Winner of the 2010 COSTA FIRST NOVEL AWARD
Author : Kishwar Desai
Publishers : HarperCollins Publishers India in a joint venture with India Today Group in India and Beautiful Books in UK.
Year : 2010
Narrative : Fiction
Genre : Crime, Mystery, Social Issues
Pages : 213
Kishwar Desai
About The Author:
Kishwar Desai, wife of eminent economist Meghnad Desai, has worked in the print and broadcast media for more than 30 years. She was also a President of Zee Telefilms. Her first book ‘Darlingji : The True Love Story Of Nargis and Sunil Dutt’ was published by HarperCollins Publishers India in 2007. Now, she is a full time writer, with her first novel ‘Witness The Night’. She also writes a weekly Saturday column in the Asian Age newspaper.
She lives between London, Delhi and Goa.
Synopsis:
Set in the year 2007 in Punjab, it is the story of a 45-year-old social worker Simran solving the mystery of a mass murder of a family in Jullundur, where the sole suspect is Durga, the family’s youngest child. The story is very strongly based on social issues of female infanticide and female foeticide. It also touches themes of love, adolescence, drug abuse, corruption and criminal psychology.
"It happens when you lead a reclusive life. You make up things all the time. I wonder now if I made him up, too."
Story:
Durga, a 14-year-old girl, from a wealthy and reputed family of Jullundur, is found alive and tied to her bed with signs of physical abuse, on the night of the murder of her 13 family members. With no evidence available against anyone else, she is found to be the sole suspect for the murders and hence taken into police custody. However, Durga is silent ever since she was found. Simran, a social worker and an ‘amateur psychotherapist’ is called in from Delhi by her old friend Amarjit, the Inspector General in Punjab, to try and get Durga talk about what happened on the night of the murder.
The story is told through three narratives: 1.Durga’s narration through her letters that she writes to Simran but never gives her, 2.Simran’s narration and 3.the email conversations between Simran and Durga’s sister-in-law Brinda (Binny) who left for UK just a day before the murders.
Although Simran manages to make Durga talk a little bit, her interactions with other people lead to opening up of the case. As she moves ahead unravelling the mystery, she figures that there are only two people other than her, who believe that Durga is not a murderer, but more of a victim. She realises that the only way to prove Durga's innocence is to find what happened to her elder sister Sharda, who is missing since 5 years.

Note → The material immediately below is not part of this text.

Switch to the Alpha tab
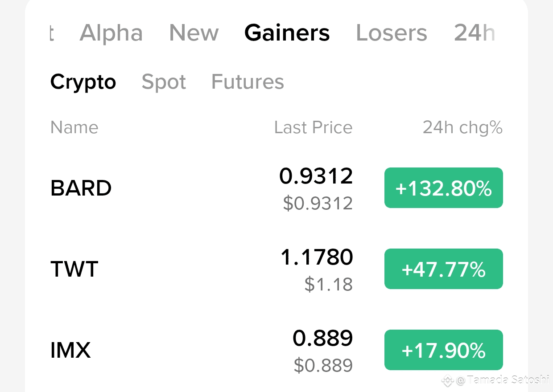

"I still lover her(mother). But from Sharda, I learnt to temper the love. I removed from it all strands of hypocrisy & when i pared it down to the core, there was very little feeling left."
Review:
The three narratives of the book are simultaneous for each chapter, but they all are from the perspective of the girl’s innocence, and hence one would easily figure out, especially from Durga’s letters, what really must have happened on the night of the murder.Durga’s narration is especially chilling, because at a young age, ‘she had experienced far, far too much’. The relationship that she shared with her elder sister Sharda, and the rest of her family, is very well portrayed in her letters.
“most people were too busy to wonder about missing daughters”
The author, through the character of Simran, has tried to bring in a lot of socially disturbing issues like the Samjhauta Express blast, Delhi blast, Ruchika Girhotra case, dowry and women trafficking. At some point these may seem untimely and unnecessary, because they moved away from the storyline.
Through the characters of Durga and Simran, the author has given different angles to the quintessential Indian woman.
Durga is a child deprived of love, who is repeatedly told by her family that girls are only meant for producing a male heir, who even tries to convince her parents that she is no less than a boy by becoming extremely tomboyish, but later, slowly accepts the reality of being an unwanted daughter in a patriarchal family with dirty secrets.
Simran, on the other hand, being born and brought up in the same town as Durga, was subjected to a very different upbringing. She was loved by her parents, particularly her possessive mother. She smokes, and drinks and is very upfront about her personality. She represents the modern woman of India, who can go against the grain, and stand up for what is right.
The story is realistic, and that is why the ending may not seem very satisfying to people who like good endings where the negative characters (and this books has a lot of them) are punished or at least have a guilt trip.
I particularly liked the book for its exposure of the way girls are treated (if they are ever let to live) in patriarchal families. Although Kishwar Desai has tried to put all dark things about India in one book, she has undeniably done justice to at least one theme, of gender discrimination.
She concludes the book with the promise of a sequel.